Ламентации — страница 17 из 56

Они отправились поездом в Порт-Элизабет, почти за три тысячи миль. Уилл смотрел, как тень от паровоза мелькает среди ветхих лачуг, деревьев, скал и пастбищ, а кусочки угля отскакивают от оконного стекла, как черные градины. Близнецы всю дорогу орали и капризничали, лишь когда Говард развлекал их рассказами об истории Англии — убийство Стюартов, леденящие кровь подробности лондонской бубонной чумы, — Маркус и Джулиус сидели смирно. Поезд пожирал милю за милей. Пересекли водопад Виктория, миновали Матабелеленд и Булавайо, проехали через пустыни и буш со стадами импал, гну и зебр, через границу Южной Африки, через Питерсбург и Преторию в Порт-Элизабет, где Атлантический океан встречается с Индийским.

А там их ждала Роза.

Аудиенция

Волосы ее были туго стянуты, но Уилл узнал мамины непокорные локоны и веснушки на щеках, скрытые под слоем пудры. И глаза у Розы тоже были мамины — смелые, дерзкие, устремленные на Уилла в нетерпеливом ожидании. «Красивая», — подумал Уилл. Лишь один мелкий изъян портил ее красоту — голубая жилка на левом виске, от которой веяло холодом.

— Ну, Уилл, что надо сказать бабушке?

Услыхав такое приветствие, Уилл вытянулся по стойке «смирно».

— Здравствуйте! — отчеканил он.

Бабушка, по-видимому, осталась довольна. Но в ответ заговорила не с Уиллом, а с Джулией:

— И голос не наш, и черты лица не наши. Откуда этот мальчик?

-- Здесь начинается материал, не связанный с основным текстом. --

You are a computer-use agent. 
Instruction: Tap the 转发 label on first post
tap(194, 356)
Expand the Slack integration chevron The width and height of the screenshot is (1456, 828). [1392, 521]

— Из Родезии, — начал Уилл. — А еще жил в Южной Родезии, в Бахрейне и в Замбии. А завтра, — добавил он с гордостью, — еду в Англию!

— Гм… для твоих лет ты немало попутешествовал. — Роза с упреком глянула на Джулию. И улыбнулась Уиллу. — Твоим родителям, — продолжала она, — не сидится на месте.

При этих словах Уилл представил мельтешащих мышек или ящериц.

— Красиво у вас дома, — отважился он сказать.

— Воспитанный мальчик, — шепнула Роза Джулии. — А близнецов вы почему не привезли?

— Они вам весь дом перевернут вверх дном, — уверенно сказал Уилл.

— Какая разница, это не дом, а гостиница, — отвечала Роза.

— Им всего четыре, — объяснил Уилл. — А мне скоро девять.

— Да, — отозвалась Роза. — И вот тебе подарок ко дню рождения.

Роза ввела его в спальню с обитой плюшем кроватью, застеленной белым покрывалом в голубой цветочек. Все вокруг бело-голубое — и бабушка тоже. На комоде Уилл увидел фотографию женщины помоложе и узнал ту же холодную красоту.

Роза указала на сверток на кровати:

— Это тебе.

— Спасибо, — поблагодарил Уилл.

Что-то узкое, прямоугольное было завернуто в коричневую бумагу — судя по всему, не игрушка. Большинство детей чутьем угадывают разницу между игрушкой и серьезным подарком.

— Открывай, — подбодрила Роза, видя нерешительность Уилла.

В коробке оказалась писчая бумага цвета слоновой кости, с водяными знаками — изображением замка, — точно такие же конверты и серебряная шариковая ручка. Уилл оглянулся на мать, та посмотрела на него ласково, но с тревогой.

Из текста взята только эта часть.